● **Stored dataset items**
··········

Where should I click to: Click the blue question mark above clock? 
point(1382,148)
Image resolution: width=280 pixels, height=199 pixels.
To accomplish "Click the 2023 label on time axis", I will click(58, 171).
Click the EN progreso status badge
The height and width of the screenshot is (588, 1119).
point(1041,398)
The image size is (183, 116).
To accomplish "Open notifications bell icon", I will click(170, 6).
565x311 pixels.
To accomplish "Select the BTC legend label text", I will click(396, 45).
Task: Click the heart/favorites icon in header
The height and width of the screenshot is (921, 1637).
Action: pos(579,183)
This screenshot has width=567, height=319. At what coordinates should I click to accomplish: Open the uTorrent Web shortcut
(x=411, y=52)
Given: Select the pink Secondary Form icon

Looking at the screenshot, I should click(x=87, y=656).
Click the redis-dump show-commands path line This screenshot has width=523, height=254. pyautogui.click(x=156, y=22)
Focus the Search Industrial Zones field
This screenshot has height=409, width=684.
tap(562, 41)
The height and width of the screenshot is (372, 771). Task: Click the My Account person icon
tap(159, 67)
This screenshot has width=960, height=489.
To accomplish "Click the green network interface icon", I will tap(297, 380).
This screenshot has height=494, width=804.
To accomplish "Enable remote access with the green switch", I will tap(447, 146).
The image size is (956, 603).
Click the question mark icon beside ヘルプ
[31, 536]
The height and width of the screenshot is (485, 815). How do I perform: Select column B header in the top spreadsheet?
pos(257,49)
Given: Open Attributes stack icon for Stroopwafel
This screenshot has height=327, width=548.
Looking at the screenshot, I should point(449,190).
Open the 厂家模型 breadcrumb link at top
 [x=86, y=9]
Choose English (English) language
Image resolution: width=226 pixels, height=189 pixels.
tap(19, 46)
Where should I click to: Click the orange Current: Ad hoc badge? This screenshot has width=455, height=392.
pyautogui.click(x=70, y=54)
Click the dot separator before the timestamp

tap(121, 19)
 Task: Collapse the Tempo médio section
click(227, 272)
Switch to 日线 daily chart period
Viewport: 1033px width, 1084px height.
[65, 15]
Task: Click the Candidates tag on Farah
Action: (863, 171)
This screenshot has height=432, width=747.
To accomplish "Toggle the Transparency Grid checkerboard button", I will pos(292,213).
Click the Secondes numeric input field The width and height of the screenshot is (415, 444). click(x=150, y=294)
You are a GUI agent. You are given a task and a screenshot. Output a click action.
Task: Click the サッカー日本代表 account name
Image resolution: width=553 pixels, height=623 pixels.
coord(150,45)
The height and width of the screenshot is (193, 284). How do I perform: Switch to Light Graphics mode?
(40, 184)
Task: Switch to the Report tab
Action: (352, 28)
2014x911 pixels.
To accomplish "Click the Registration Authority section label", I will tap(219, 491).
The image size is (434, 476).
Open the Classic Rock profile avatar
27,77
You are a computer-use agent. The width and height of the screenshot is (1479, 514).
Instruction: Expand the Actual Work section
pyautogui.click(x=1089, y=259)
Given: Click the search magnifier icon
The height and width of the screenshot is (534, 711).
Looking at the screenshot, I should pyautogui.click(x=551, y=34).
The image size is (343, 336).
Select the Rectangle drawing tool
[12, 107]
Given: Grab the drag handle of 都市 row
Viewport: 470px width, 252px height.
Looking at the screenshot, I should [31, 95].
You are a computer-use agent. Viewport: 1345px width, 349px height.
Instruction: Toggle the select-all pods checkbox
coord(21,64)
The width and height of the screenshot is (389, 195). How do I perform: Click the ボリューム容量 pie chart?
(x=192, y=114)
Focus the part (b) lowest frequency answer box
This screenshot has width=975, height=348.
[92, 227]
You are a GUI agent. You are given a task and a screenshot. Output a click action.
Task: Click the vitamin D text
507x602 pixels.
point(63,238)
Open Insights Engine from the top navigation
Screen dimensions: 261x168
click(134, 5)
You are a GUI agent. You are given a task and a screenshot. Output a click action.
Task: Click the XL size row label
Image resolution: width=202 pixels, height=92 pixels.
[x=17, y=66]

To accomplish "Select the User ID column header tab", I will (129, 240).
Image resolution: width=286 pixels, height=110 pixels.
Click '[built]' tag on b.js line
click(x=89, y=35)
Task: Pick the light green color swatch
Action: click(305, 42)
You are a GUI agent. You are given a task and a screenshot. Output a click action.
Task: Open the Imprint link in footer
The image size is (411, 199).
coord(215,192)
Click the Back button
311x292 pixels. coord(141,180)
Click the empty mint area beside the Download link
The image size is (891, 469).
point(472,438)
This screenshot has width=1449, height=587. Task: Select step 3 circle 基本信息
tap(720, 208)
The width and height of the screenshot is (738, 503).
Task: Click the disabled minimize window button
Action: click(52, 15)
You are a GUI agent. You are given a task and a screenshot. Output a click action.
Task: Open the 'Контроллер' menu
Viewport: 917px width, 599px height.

··········

● **WHAT TO PRODUCE**
Retype the entries above. Match them exactly.

● **RESULT FOR THIS EXERCISE**
Where should I click to: Click the blue question mark above clock? 
point(1382,148)
Image resolution: width=280 pixels, height=199 pixels.
To accomplish "Click the 2023 label on time axis", I will click(58, 171).
Click the EN progreso status badge
The height and width of the screenshot is (588, 1119).
point(1041,398)
The image size is (183, 116).
To accomplish "Open notifications bell icon", I will click(170, 6).
565x311 pixels.
To accomplish "Select the BTC legend label text", I will click(396, 45).
Task: Click the heart/favorites icon in header
The height and width of the screenshot is (921, 1637).
Action: pos(579,183)
This screenshot has width=567, height=319. At what coordinates should I click to accomplish: Open the uTorrent Web shortcut
(x=411, y=52)
Given: Select the pink Secondary Form icon

Looking at the screenshot, I should click(x=87, y=656).
Click the redis-dump show-commands path line This screenshot has width=523, height=254. pyautogui.click(x=156, y=22)
Focus the Search Industrial Zones field
This screenshot has height=409, width=684.
tap(562, 41)
The height and width of the screenshot is (372, 771). Task: Click the My Account person icon
tap(159, 67)
This screenshot has width=960, height=489.
To accomplish "Click the green network interface icon", I will tap(297, 380).
This screenshot has height=494, width=804.
To accomplish "Enable remote access with the green switch", I will tap(447, 146).
The image size is (956, 603).
Click the question mark icon beside ヘルプ
[31, 536]
The height and width of the screenshot is (485, 815). How do I perform: Select column B header in the top spreadsheet?
pos(257,49)
Given: Open Attributes stack icon for Stroopwafel
This screenshot has height=327, width=548.
Looking at the screenshot, I should point(449,190).
Open the 厂家模型 breadcrumb link at top
 [x=86, y=9]
Choose English (English) language
Image resolution: width=226 pixels, height=189 pixels.
tap(19, 46)
Where should I click to: Click the orange Current: Ad hoc badge? This screenshot has width=455, height=392.
pyautogui.click(x=70, y=54)
Click the dot separator before the timestamp

tap(121, 19)
 Task: Collapse the Tempo médio section
click(227, 272)
Switch to 日线 daily chart period
Viewport: 1033px width, 1084px height.
[65, 15]
Task: Click the Candidates tag on Farah
Action: (863, 171)
This screenshot has height=432, width=747.
To accomplish "Toggle the Transparency Grid checkerboard button", I will pos(292,213).
Click the Secondes numeric input field The width and height of the screenshot is (415, 444). click(x=150, y=294)
You are a GUI agent. You are given a task and a screenshot. Output a click action.
Task: Click the サッカー日本代表 account name
Image resolution: width=553 pixels, height=623 pixels.
coord(150,45)
The height and width of the screenshot is (193, 284). How do I perform: Switch to Light Graphics mode?
(40, 184)
Task: Switch to the Report tab
Action: (352, 28)
2014x911 pixels.
To accomplish "Click the Registration Authority section label", I will tap(219, 491).
The image size is (434, 476).
Open the Classic Rock profile avatar
27,77
You are a computer-use agent. The width and height of the screenshot is (1479, 514).
Instruction: Expand the Actual Work section
pyautogui.click(x=1089, y=259)
Given: Click the search magnifier icon
The height and width of the screenshot is (534, 711).
Looking at the screenshot, I should pyautogui.click(x=551, y=34).
The image size is (343, 336).
Select the Rectangle drawing tool
[12, 107]
Given: Grab the drag handle of 都市 row
Viewport: 470px width, 252px height.
Looking at the screenshot, I should [31, 95].
You are a computer-use agent. Viewport: 1345px width, 349px height.
Instruction: Toggle the select-all pods checkbox
coord(21,64)
The width and height of the screenshot is (389, 195). How do I perform: Click the ボリューム容量 pie chart?
(x=192, y=114)
Focus the part (b) lowest frequency answer box
This screenshot has width=975, height=348.
[92, 227]
You are a GUI agent. You are given a task and a screenshot. Output a click action.
Task: Click the vitamin D text
507x602 pixels.
point(63,238)
Open Insights Engine from the top navigation
Screen dimensions: 261x168
click(134, 5)
You are a GUI agent. You are given a task and a screenshot. Output a click action.
Task: Click the XL size row label
Image resolution: width=202 pixels, height=92 pixels.
[x=17, y=66]

To accomplish "Select the User ID column header tab", I will (129, 240).
Image resolution: width=286 pixels, height=110 pixels.
Click '[built]' tag on b.js line
click(x=89, y=35)
Task: Pick the light green color swatch
Action: click(305, 42)
You are a GUI agent. You are given a task and a screenshot. Output a click action.
Task: Open the Imprint link in footer
The image size is (411, 199).
coord(215,192)
Click the Back button
311x292 pixels. coord(141,180)
Click the empty mint area beside the Download link
The image size is (891, 469).
point(472,438)
This screenshot has width=1449, height=587. Task: Select step 3 circle 基本信息
tap(720, 208)
The width and height of the screenshot is (738, 503).
Task: Click the disabled minimize window button
Action: click(52, 15)
You are a GUI agent. You are given a task and a screenshot. Output a click action.
Task: Open the 'Контроллер' menu
Viewport: 917px width, 599px height.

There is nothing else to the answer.